Covid-19 then moved America from a rogue state to a pariah one. With whatever hesitations and missteps, China, much of East Asia, most of Europe, and parts of Africa moved speedily to contain the virus by testing, contact tracing, and a rigorous economic shutdown. These tried and true remedies were successful. By summer, they had not only flattened the curve of viral infection but reduced it, despite occasional outbreaks, to a level compatible with the resumption of much normal activity.
This did not occur in the United States, the only country in the developed world that failed to adopt a national strategy for dealing with the virus. The obvious central reason for this was the willful refusal of Trump to acknowledge and act upon the crisis until a stock market crash, the only barometer he would respond to, compelled him to act. In general, America’s shutdown period was the briefest of any major country’s, and its rate of infection was still alarmingly high when it resumed business. The result was that infections soon soared, and are now threatening to reach levels beyond control in major parts of the country.

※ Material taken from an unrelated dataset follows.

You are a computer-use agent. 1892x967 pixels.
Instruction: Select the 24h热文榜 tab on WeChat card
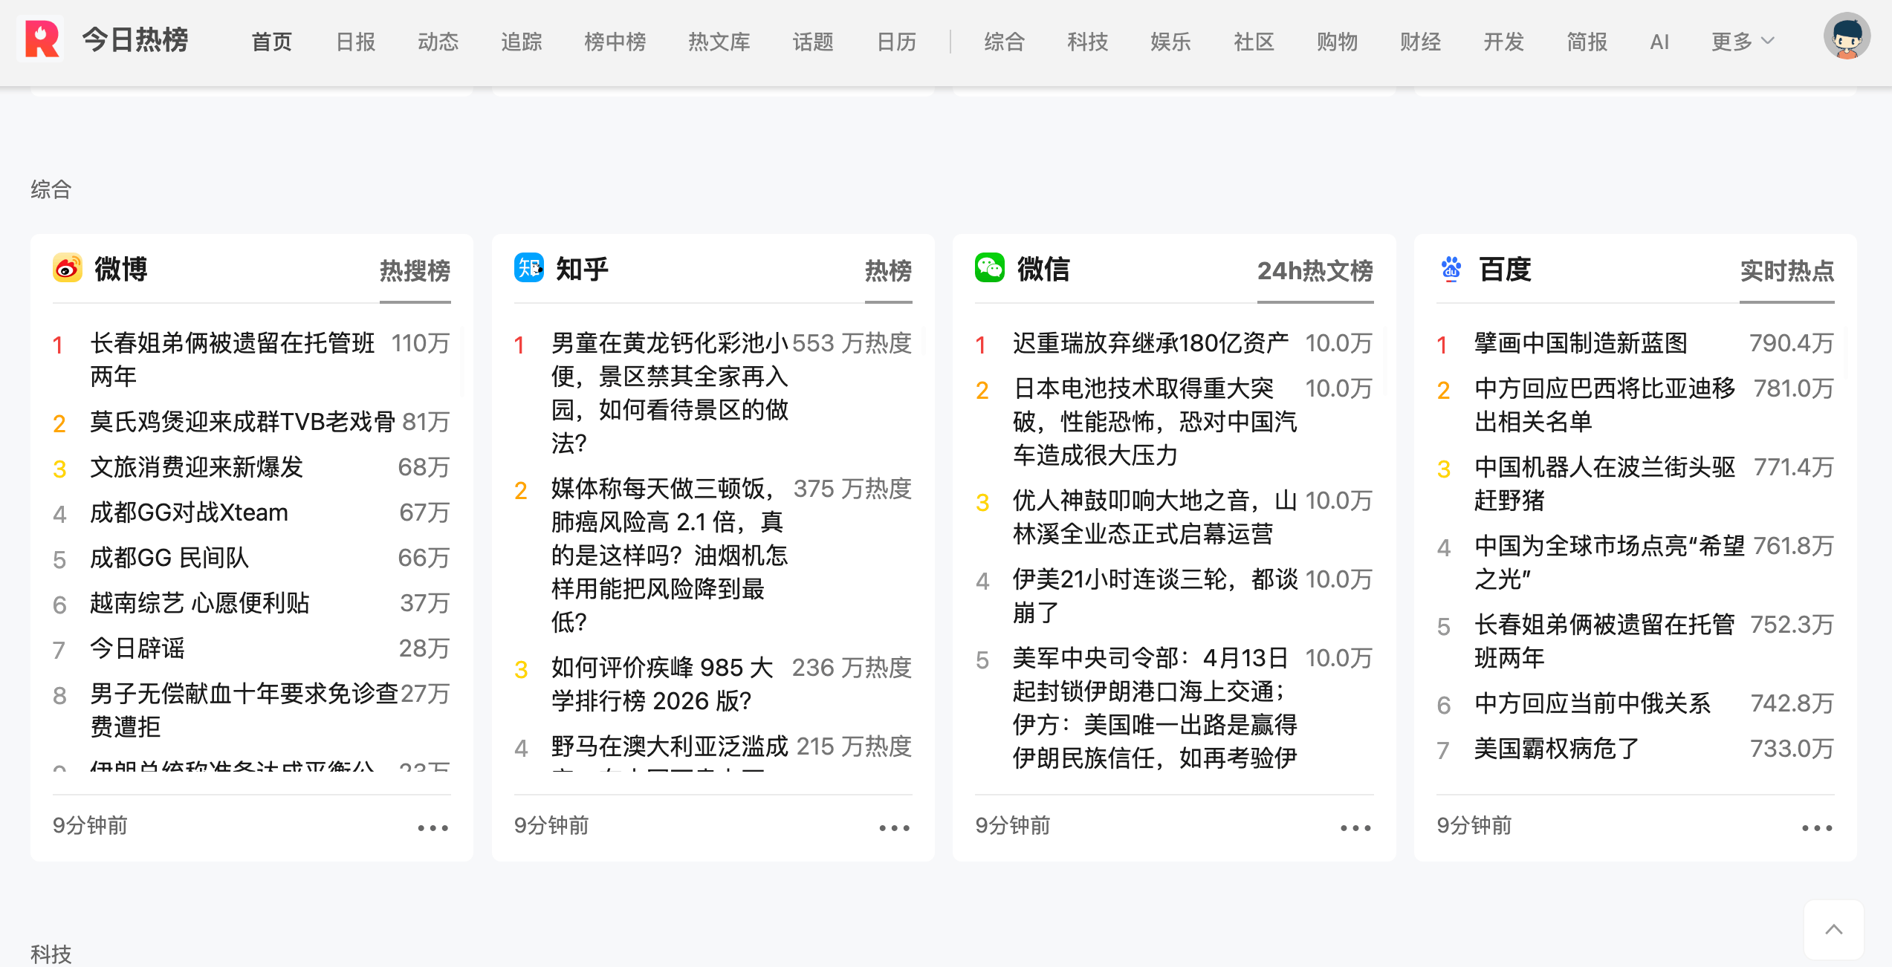pos(1315,271)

Europe’s response to this has been to deny Americans entrance across their borders. True, Donald Trump had himself peremptorily closed the United States to European visitors in March, without notice or consultation. Europe had as good reason to return the disfavor. But that Americans, twice welcomed as saviors of the Continent in the past century, should now be persona non grata on the very soil they had liberated, was a comedown without precedent in history. My country has become a pariah; I am an undesirable.
As Tom Engelhardt and others have pointed out recently, the moment when friends around the world rallied to our side after the World Trade Center bombing was the beginning of our eclipse, and Osama bin Laden, the architect of 9/11, has achieved a victory beyond his wildest dreams. But our imperial overreach had set us up for a fall long before, and, even now, our hubris remains largely undiminished and, for the most part, unexamined.
In “The Man Without a Country,” the nineteenth-century American writer Edward Everett Hale depicted a man who, convicted of treason against the United States and renouncing it defiantly, is condemned to live out his days on the high seas. I’m not a man without a country. These days, though, I feel very much like a man living in a country without a world.